Self-actualization needs are the very best level of Maslow's hierarchy of needs. These needs include realizing your potential, self-actualization, self-development and peak experiences.

Self-actualization is the need to attain every part you possibly can and unlock your full potential. Different people can have different ideas about self-actualization because their desires are different from other people's.

Maslow's theory states that it's difficult to achieve the extent of self-actualization. The reason for that is that individuals deal with meeting the more pressing needs first within the needs hierarchy.

Maslow's hierarchy of needs is commonly presented as a hierarchy of needs. The pyramid is organized from essentially the most basic needs at the underside to essentially the most complex at the highest.

Maslow theorized that with a view to move on to the subsequent level of needs, you essentially have to satisfy these needs. Still, you don't must satisfy a must move as much as the subsequent within the hierarchy.
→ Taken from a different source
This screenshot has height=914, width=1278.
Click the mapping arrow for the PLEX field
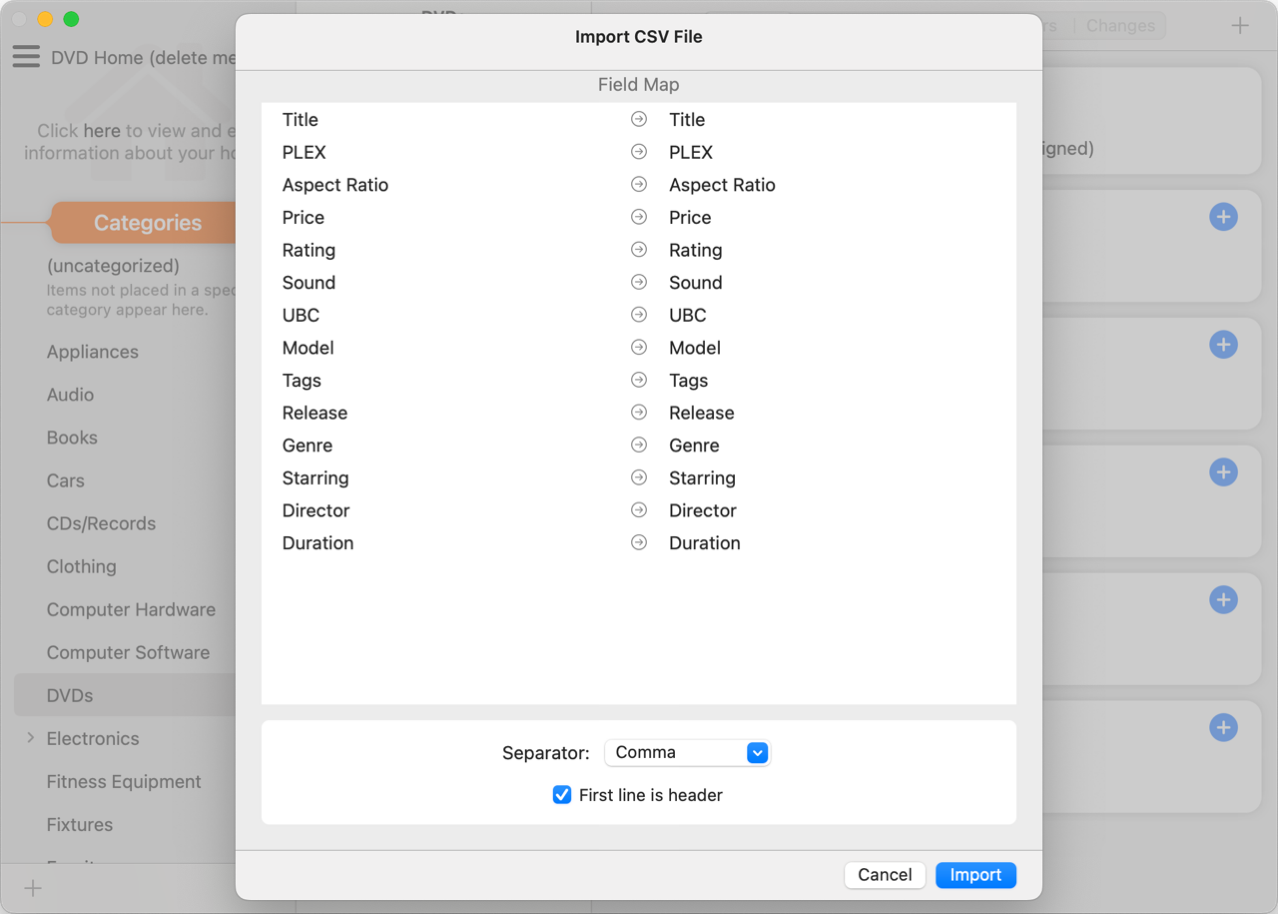coord(639,152)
Maslow's theory also posits that almost all people deal with partially satisfying their needs, which leads them to advance in satisfying needs further down the hierarchy.
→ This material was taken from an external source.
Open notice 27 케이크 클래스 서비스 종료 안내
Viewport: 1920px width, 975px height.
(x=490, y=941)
There are two varieties of needs on Maslow's pyramid:

Deficiency requirements: These are needs that you simply develop in consequence of deprivation. These include physiological, safety, social and esteem needs. You must meet these must avoid unpleasant results.

Growth needs: The highest level of Maslow's pyramid is categorized as growth needs. Unlike deficiency needs, self-actualization needs are motivated by the need to grow as an individual and reach your full potential.

If you apply Maslow's Hierarchy of Needs to your life, chances are you'll experience improvements in some areas. To reach the very best level of development of this theory of motivation, you should turn into self-actualized. Identifying your needs and ensuring those needs are met can increase your possibilities of success.

Maslow's five-stage pyramid was expanded to incorporate cognitive, aesthetic and transcendent needs.

The pyramid now consists of more levels. They include:

1. Physiological and biological needs – air, water, food, shelter, sex, health, sleep, etc.

2. Security needs – protection, security, financial stability, law, order, freedom, etc.

3. Love and belonging needs – friendship, trust, intimacy, acceptance, love and feeling loved, being a part of a bunch (friends, family, work colleagues).

4. Appreciation needs – Maslow divided them into two categories:

  • Self-esteem: dignity, self-actualization, mastery, independence
  • The must feel recognized, accepted and valued by others

5. Cognitive Needs – Cognitive needs arise whenever you turn into curious and have a desire to explore and gain knowledge, in addition to when you desire to understand and know more about what interests you.

6. Aesthetic needs – These include appreciation, stability, the seek for beauty, etc.

7. Self-actualization needs – This includes realizing your potential, your achievements, your self-growth and your peak experiences. You feel the need to get the perfect out of yourself.

8. Transcendence Needs – They are motivated by values ​​that transcend the private self. Examples include supernatural experiences, nature experiences, aesthetic experiences, sexual experiences, service to others, religious belief, and the pursuit of science.

Your motivation relies on a hierarchy of needs. These needs are organized right into a pyramid showing the needs that must be satisfied first before higher needs are met. Nevertheless, the order of those needs just isn't inflexible, as they may be adjusted depending on individual and other circumstances. Motivation is basically determined by a couple of basic need, which may end up in multiple needs being satisfied overall.